### Required work
Write each line out a second time, exactly as shown below.

### Input material

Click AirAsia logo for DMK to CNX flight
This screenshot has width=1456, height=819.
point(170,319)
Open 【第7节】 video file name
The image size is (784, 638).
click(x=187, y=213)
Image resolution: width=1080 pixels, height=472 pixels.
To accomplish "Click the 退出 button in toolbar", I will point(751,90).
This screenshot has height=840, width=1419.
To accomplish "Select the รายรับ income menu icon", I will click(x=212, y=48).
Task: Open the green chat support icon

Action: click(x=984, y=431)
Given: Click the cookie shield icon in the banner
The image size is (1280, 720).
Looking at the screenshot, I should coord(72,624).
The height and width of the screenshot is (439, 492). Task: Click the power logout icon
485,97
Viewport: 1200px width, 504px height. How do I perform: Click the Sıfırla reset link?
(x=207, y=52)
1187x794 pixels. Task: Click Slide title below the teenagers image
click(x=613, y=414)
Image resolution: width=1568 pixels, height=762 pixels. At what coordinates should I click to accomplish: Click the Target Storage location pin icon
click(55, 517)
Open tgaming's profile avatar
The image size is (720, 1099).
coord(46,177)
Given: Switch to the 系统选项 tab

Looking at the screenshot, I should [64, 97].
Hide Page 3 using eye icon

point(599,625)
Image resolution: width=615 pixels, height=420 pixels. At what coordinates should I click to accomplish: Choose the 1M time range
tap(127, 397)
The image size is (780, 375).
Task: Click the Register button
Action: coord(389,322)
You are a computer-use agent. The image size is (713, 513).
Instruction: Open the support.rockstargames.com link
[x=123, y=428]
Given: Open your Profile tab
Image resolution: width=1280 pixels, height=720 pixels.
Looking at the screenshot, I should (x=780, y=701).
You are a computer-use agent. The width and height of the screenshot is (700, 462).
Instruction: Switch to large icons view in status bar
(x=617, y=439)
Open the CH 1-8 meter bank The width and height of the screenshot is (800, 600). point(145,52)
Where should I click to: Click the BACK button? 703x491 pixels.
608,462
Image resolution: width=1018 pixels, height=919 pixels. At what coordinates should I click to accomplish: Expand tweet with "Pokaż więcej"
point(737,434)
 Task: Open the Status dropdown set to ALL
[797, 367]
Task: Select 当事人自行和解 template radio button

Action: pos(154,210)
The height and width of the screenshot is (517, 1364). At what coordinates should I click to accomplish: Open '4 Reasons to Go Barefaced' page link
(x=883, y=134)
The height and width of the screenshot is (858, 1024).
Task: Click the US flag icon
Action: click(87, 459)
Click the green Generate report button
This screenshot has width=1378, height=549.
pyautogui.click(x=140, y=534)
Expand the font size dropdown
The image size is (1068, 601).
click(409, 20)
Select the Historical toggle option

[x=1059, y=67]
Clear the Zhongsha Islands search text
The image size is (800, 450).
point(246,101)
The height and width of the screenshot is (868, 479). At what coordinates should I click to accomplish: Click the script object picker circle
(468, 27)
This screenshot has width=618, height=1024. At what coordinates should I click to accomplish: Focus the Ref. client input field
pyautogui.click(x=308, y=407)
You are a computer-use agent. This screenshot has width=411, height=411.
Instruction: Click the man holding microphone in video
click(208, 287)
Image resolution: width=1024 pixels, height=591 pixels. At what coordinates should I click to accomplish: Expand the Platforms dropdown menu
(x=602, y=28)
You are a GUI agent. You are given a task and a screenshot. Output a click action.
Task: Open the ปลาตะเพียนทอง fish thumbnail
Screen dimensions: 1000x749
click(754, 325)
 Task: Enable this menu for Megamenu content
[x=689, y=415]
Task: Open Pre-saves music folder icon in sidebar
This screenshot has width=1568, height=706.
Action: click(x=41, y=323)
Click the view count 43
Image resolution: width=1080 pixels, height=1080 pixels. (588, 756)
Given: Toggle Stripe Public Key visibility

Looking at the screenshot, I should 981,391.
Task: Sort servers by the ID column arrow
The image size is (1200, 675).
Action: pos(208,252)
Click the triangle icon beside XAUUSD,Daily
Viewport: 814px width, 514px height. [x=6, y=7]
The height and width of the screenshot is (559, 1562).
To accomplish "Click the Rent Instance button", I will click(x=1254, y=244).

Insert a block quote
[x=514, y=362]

### Task result
Click AirAsia logo for DMK to CNX flight
This screenshot has width=1456, height=819.
point(170,319)
Open 【第7节】 video file name
The image size is (784, 638).
click(x=187, y=213)
Image resolution: width=1080 pixels, height=472 pixels.
To accomplish "Click the 退出 button in toolbar", I will point(751,90).
This screenshot has height=840, width=1419.
To accomplish "Select the รายรับ income menu icon", I will click(x=212, y=48).
Task: Open the green chat support icon

Action: click(x=984, y=431)
Given: Click the cookie shield icon in the banner
The image size is (1280, 720).
Looking at the screenshot, I should coord(72,624).
The height and width of the screenshot is (439, 492). Task: Click the power logout icon
485,97
Viewport: 1200px width, 504px height. How do I perform: Click the Sıfırla reset link?
(x=207, y=52)
1187x794 pixels. Task: Click Slide title below the teenagers image
click(x=613, y=414)
Image resolution: width=1568 pixels, height=762 pixels. At what coordinates should I click to accomplish: Click the Target Storage location pin icon
click(55, 517)
Open tgaming's profile avatar
The image size is (720, 1099).
coord(46,177)
Given: Switch to the 系统选项 tab

Looking at the screenshot, I should [64, 97].
Hide Page 3 using eye icon

point(599,625)
Image resolution: width=615 pixels, height=420 pixels. At what coordinates should I click to accomplish: Choose the 1M time range
tap(127, 397)
The image size is (780, 375).
Task: Click the Register button
Action: coord(389,322)
You are a computer-use agent. The image size is (713, 513).
Instruction: Open the support.rockstargames.com link
[x=123, y=428]
Given: Open your Profile tab
Image resolution: width=1280 pixels, height=720 pixels.
Looking at the screenshot, I should (x=780, y=701).
You are a computer-use agent. The width and height of the screenshot is (700, 462).
Instruction: Switch to large icons view in status bar
(x=617, y=439)
Open the CH 1-8 meter bank The width and height of the screenshot is (800, 600). point(145,52)
Where should I click to: Click the BACK button? 703x491 pixels.
608,462
Image resolution: width=1018 pixels, height=919 pixels. At what coordinates should I click to accomplish: Expand tweet with "Pokaż więcej"
point(737,434)
 Task: Open the Status dropdown set to ALL
[797, 367]
Task: Select 当事人自行和解 template radio button

Action: pos(154,210)
The height and width of the screenshot is (517, 1364). At what coordinates should I click to accomplish: Open '4 Reasons to Go Barefaced' page link
(x=883, y=134)
The height and width of the screenshot is (858, 1024).
Task: Click the US flag icon
Action: click(87, 459)
Click the green Generate report button
This screenshot has width=1378, height=549.
pyautogui.click(x=140, y=534)
Expand the font size dropdown
The image size is (1068, 601).
click(409, 20)
Select the Historical toggle option

[x=1059, y=67]
Clear the Zhongsha Islands search text
The image size is (800, 450).
point(246,101)
The height and width of the screenshot is (868, 479). At what coordinates should I click to accomplish: Click the script object picker circle
(468, 27)
This screenshot has width=618, height=1024. At what coordinates should I click to accomplish: Focus the Ref. client input field
pyautogui.click(x=308, y=407)
You are a computer-use agent. This screenshot has width=411, height=411.
Instruction: Click the man holding microphone in video
click(208, 287)
Image resolution: width=1024 pixels, height=591 pixels. At what coordinates should I click to accomplish: Expand the Platforms dropdown menu
(x=602, y=28)
You are a GUI agent. You are given a task and a screenshot. Output a click action.
Task: Open the ปลาตะเพียนทอง fish thumbnail
Screen dimensions: 1000x749
click(754, 325)
 Task: Enable this menu for Megamenu content
[x=689, y=415]
Task: Open Pre-saves music folder icon in sidebar
This screenshot has width=1568, height=706.
Action: click(x=41, y=323)
Click the view count 43
Image resolution: width=1080 pixels, height=1080 pixels. (588, 756)
Given: Toggle Stripe Public Key visibility

Looking at the screenshot, I should 981,391.
Task: Sort servers by the ID column arrow
The image size is (1200, 675).
Action: pos(208,252)
Click the triangle icon beside XAUUSD,Daily
Viewport: 814px width, 514px height. [x=6, y=7]
The height and width of the screenshot is (559, 1562).
To accomplish "Click the Rent Instance button", I will click(x=1254, y=244).

Insert a block quote
[x=514, y=362]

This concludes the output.